You have many options, all of which should be discussed with your doctor. Choices you make will depend on the nature and severity of tour perimenopausal symptoms, and on your overall health.
Oral contraceptives(OCs) can provide safe and convenient protection against unwanted pregnancy during this time of erratic ovulation. They can also help to regulate your periods, and have even been found to decrease hot flashes and improve sleep during perimenopausal. In order to take OCs during this time, you must be a nonsmoker and have no history of breast cancer or clotting disorders. Monophasic OCs, which provide the same levels of estrogen and progesterone throughout the month, may be ideal—particularly if you’re experiencing mood swings and/or have a history of migraines.
If you cannot or choose not to take OCs, you can still reduce hot flashes by eliminating spicy foods and alcohol. You may also want to consult your doctor about vitamin E supplements or primrose oil, both of which are known for reducing hot flashes.
IF erratic bleeding is your most bothersome symptom, you might want to talk to your doctor about taking progestin, a synthetic form of progesterone, for 10 to 14 days each month. To ease vaginal dryness and other sex-related problems associated with perimenopause, you may be prescribed a topical estrogen cream to apply vulvovaginally (around the outer part of the vaginal area)
What about lifestyle changes?
This is indeed the time for lifestyle change—not only to make perimenopause easier but also to reduce the long-term effects that estrogen loss can have on the body.
· Start a mild strength-training program at the gym to prevent muscle degeneration later in life
· Do stretching exercises or join a yoga class to retain flexibility
· Take calcium supplements to retain bone mass
· Watch your diet. Your intake of calories from fat should be less than 30% of your daily total. Also, make sure to get five servings of fruits and vegetables every day. And, remember that at age 40, your body needs 120 fewer calories than it did when you were 30.
· Keep moving.
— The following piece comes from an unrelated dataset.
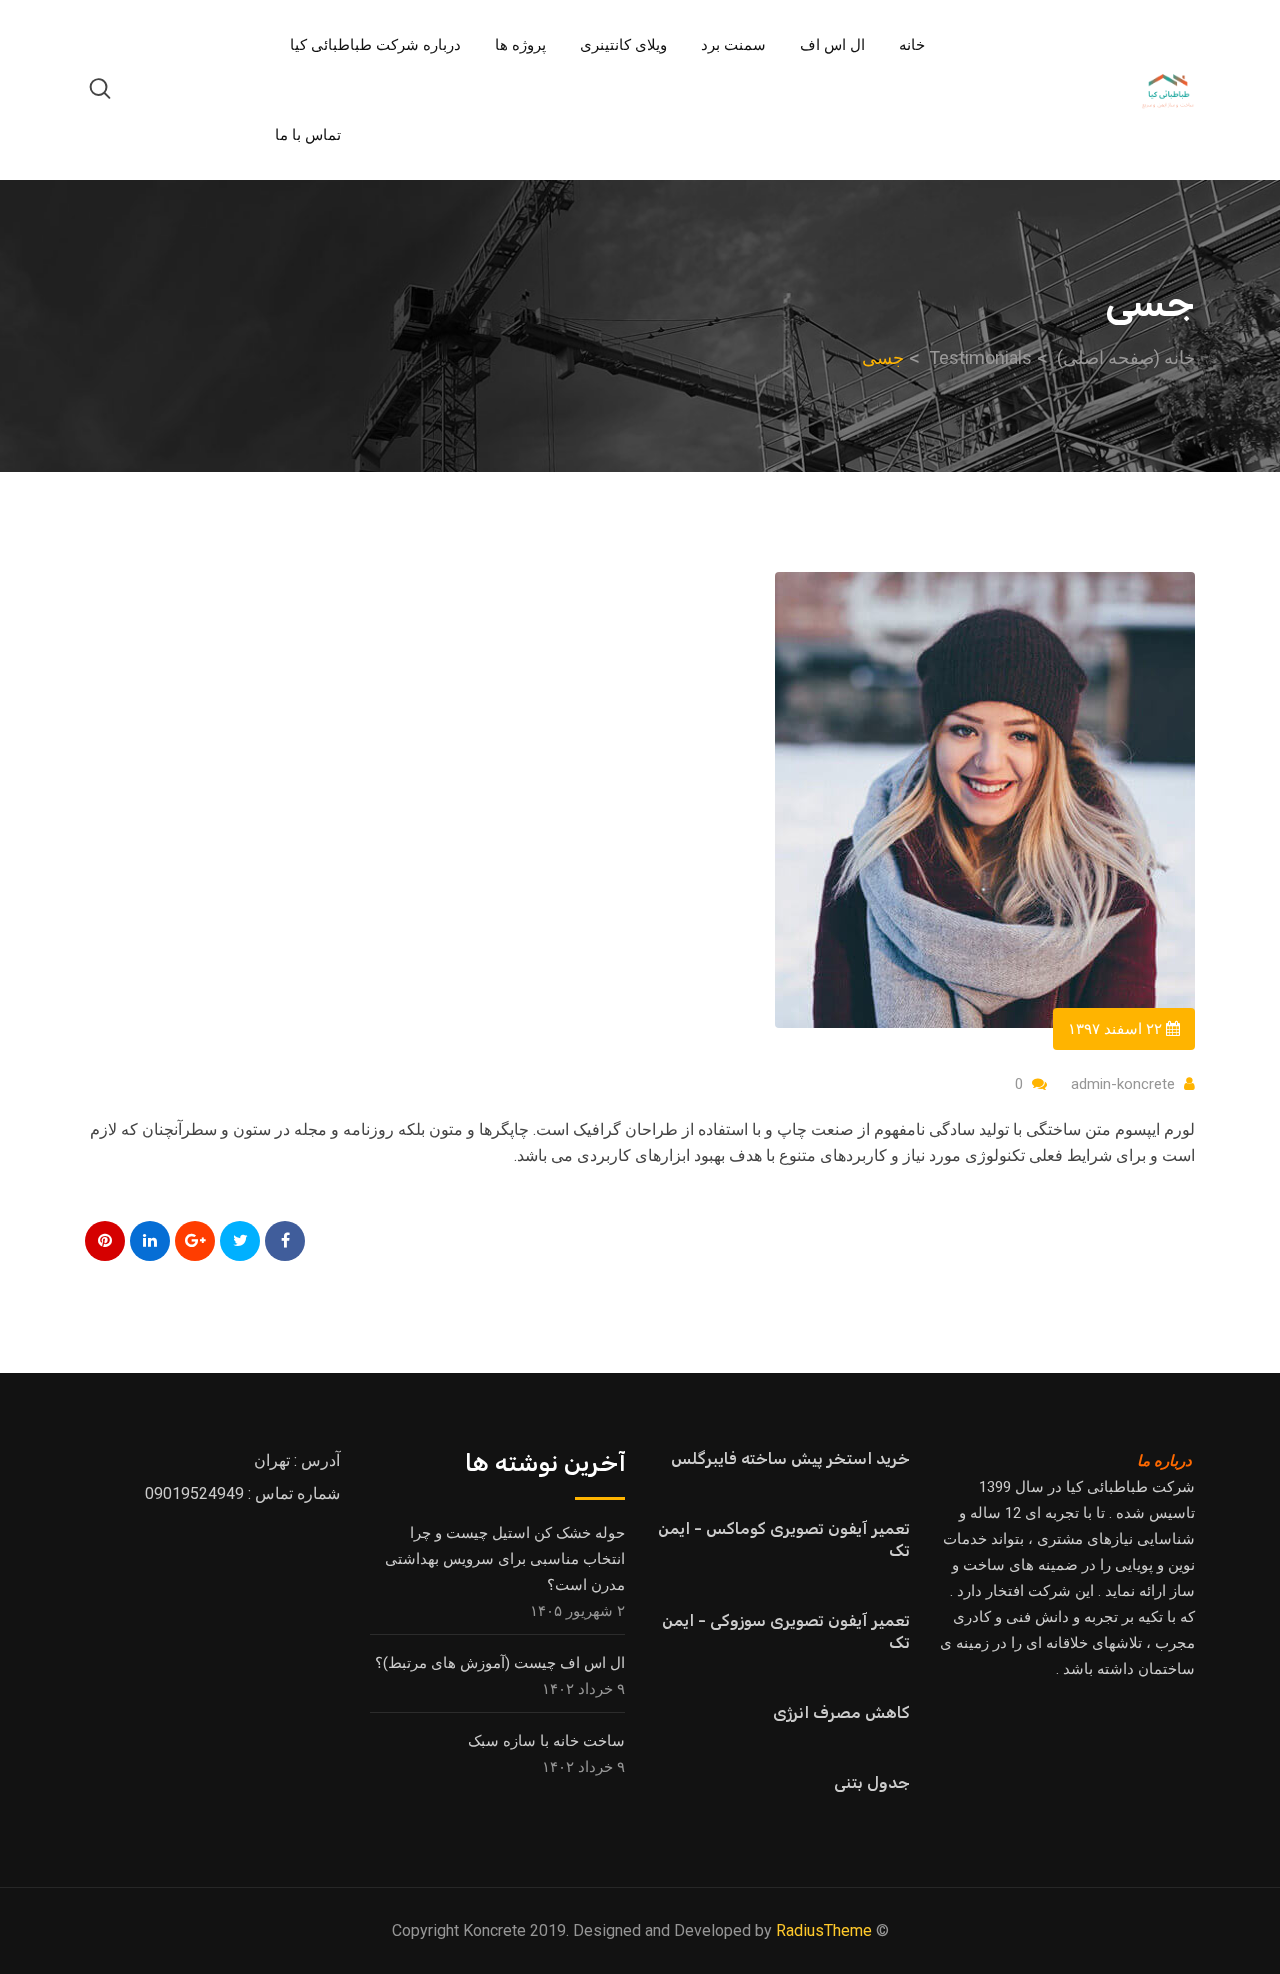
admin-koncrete (1123, 1084)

Walking 30 minutes daily at least 4 times per week has enormous health benefits, and it will also help you to get a good night’s sleep
· Moisturize your skin and deep condition your hair. Skin and hair begin to lose their natural oils during perimenopause
· Always use sun block and exfoliate skin. As we lose collagen, wrinkles become more obvious
Anything Else I should know?
Yes—communicate! If perimenopausal symptoms start to interfere with your life, get help from your doctor. With all that’s understood these days about hormones and well-being, you have every reason to sail smoothly through these years.